China Medal, 1900, Alexander McDonald Ballantyne, HMS Arethusa.
Officially impressed: “A. M. Ballantyne , H.M.S. Arethusa.”
Alexander Ballantyne was barely 18 years old when he was posted to HMS Arethusa and sailed for the “Boxer Rebellion” in China, following a long career his retirement was interrupted and he returned to the Navy for WW1, where he first served on HMS Sutlej and was one of only 7 men who, without hesitation, dived into the freezing “Western Ocean” when witnessing a small boat capsize next to them, One of the men from ship died after saving a life, and another from the small boat died, the men managed to save the rest leading to the award of the Royal Humane Society Medal in Bronze.
Following that, 2 years on HMS Juno, where his ship avoided sinking, after receiving a warning message of German U-Boats near them in Irish Waters they managed to get away and return back to port, the courtesy was not extended to the other nearby ship, the R.M.S. Lusitania, which was then famously sunk.
Details of the rescue from a letter sent home by Gunner George Ward, was published in the Burnley Express 1st May 1915:
“Gunner George Ward, who is now serving in the RFR, has been present with the Royal Humane Society’s medal and certificate for jumping into a rough sea from the H.M.S. Sutlej on Sunday, February 14th and saving life…..

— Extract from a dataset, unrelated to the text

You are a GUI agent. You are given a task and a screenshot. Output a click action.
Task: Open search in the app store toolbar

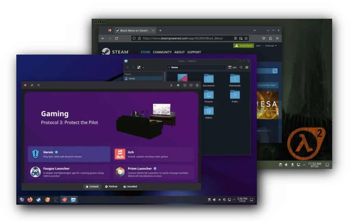coord(38,85)
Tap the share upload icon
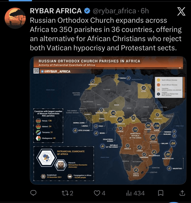191x203 pixels. [x=182, y=193]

It was while they were in what Ward calls the Western Ocean, on Sunday, February 14th, that the incident happened which won for him the medal and certificate of the Royal Humane Society.

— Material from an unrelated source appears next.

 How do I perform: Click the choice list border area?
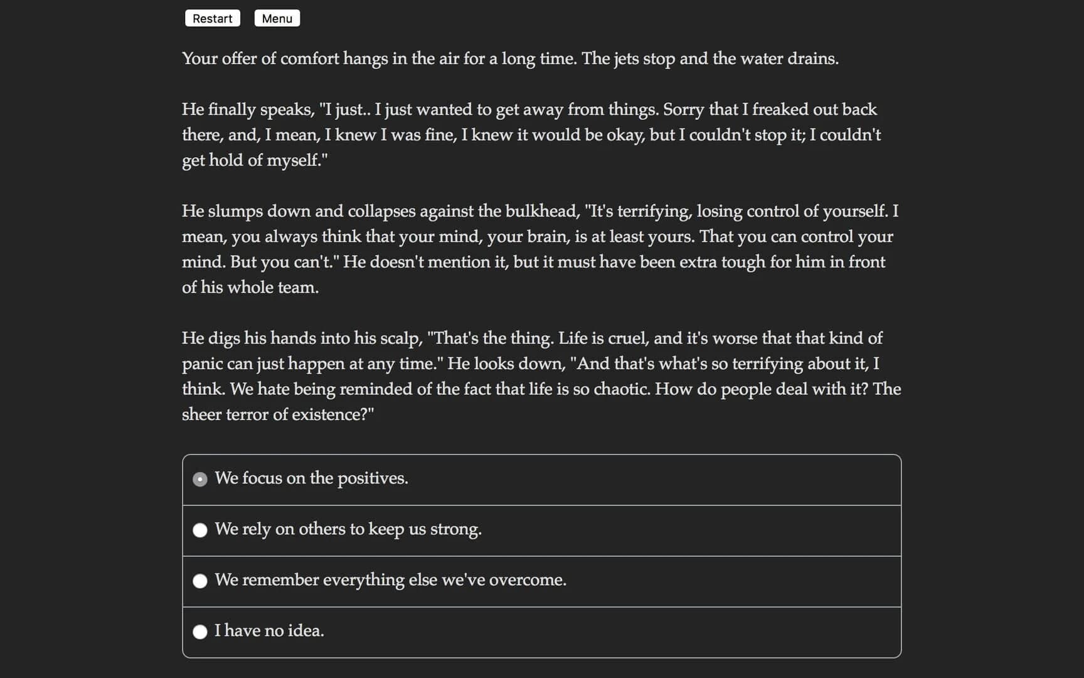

‘It was a terrible day,’ says ward in his letter home, ‘I was fully dressed; boots on as well. A boat came alongside our ship and capsized, with 7 men in it. 7 of us jumped over the side, and it was a matter of saving one another.
I saved one of the other ship’s men and one of ours. 2 men got drowned, 1 from each ship; and we were lucky there weren’t any more. 1 man lost the use of 1 arm through the cold; one of our men is in hospital with his legs numbed with the cold; he is still in bed, but mending.
1 Man was all but drowned when we got him out. I was the last one our – and fit as ever.
All 3 were put in blankets for a few hours.
It was an awful sight to see men struggling for 3 hours, 14 of us in the water in a sea not fit for a small boat. But thank heaven we are here now. We only did our best.’ “
“On the 14th February 1915, a boat with 8 men on board capsized alongside one of HM Ships at sea. Setter, Selwood, Bennett, Ward, Cape, Ballantyne and Eugene Murphy, Petty Officer, all jumped in from the ship and exerted themselves in saving or attempting to save life. Murphy unfortunately lost his own life after saving one man.’
Case 41382, Petty Officer F.W. Setter, F.G. Selwood, Leading Signalman A.N. Bennett and Able Seamen George Ward, W.R. Cape and Ballantyne were all awarded the RHS Medal for this event.
An “In Memoriam” was awarded to Murphy’s family.
Alexander McDonald Ballantyne was born in Glasgow, Lanarkshire, on 12th August 1881.
He first joined the Royal Navy as a Boy 2nd Class on 17th February 1898.
He was barely 18 years old and a new Ordinary Seamen when he was posted to HMS Arethusa on 19th November 1899 and served on board throughout the China war, until 3rd April 1903.
Advanced to leading Seaman of HMS Trumph on 31st December 1905, being later reduced in 1909 for disobedience and negligence.
He was discharged to the RFR at Chatham on 12th August 1911.
Brought back for War Service on HMS Sutlej as the war began on 2nd August 1914.
Whilst on board he took part in the above sea rescue.
Joined HMS Juno on 10th March 1915, and on that ship became Leading Seaman on 6th March 1916.
Served on the Juno from 10th March 1915 until 23rd January 1917.
Notably during his time on HMS Juno, the ship was sent to the Persian Gulf and took part in an engagement at Bushire in July to August 1915 against Tangistani Raids under Rais Ali Delvari.
Following this it returned home to Queenstown, Ireland.
One day in May 1915 it received reports of possible enemy submarines in the area and after taking evasive action returned to port.
However this warning was not extended to RMS Lusitania, which was then sunk by a U-Boat on Friday, 7th May 1915.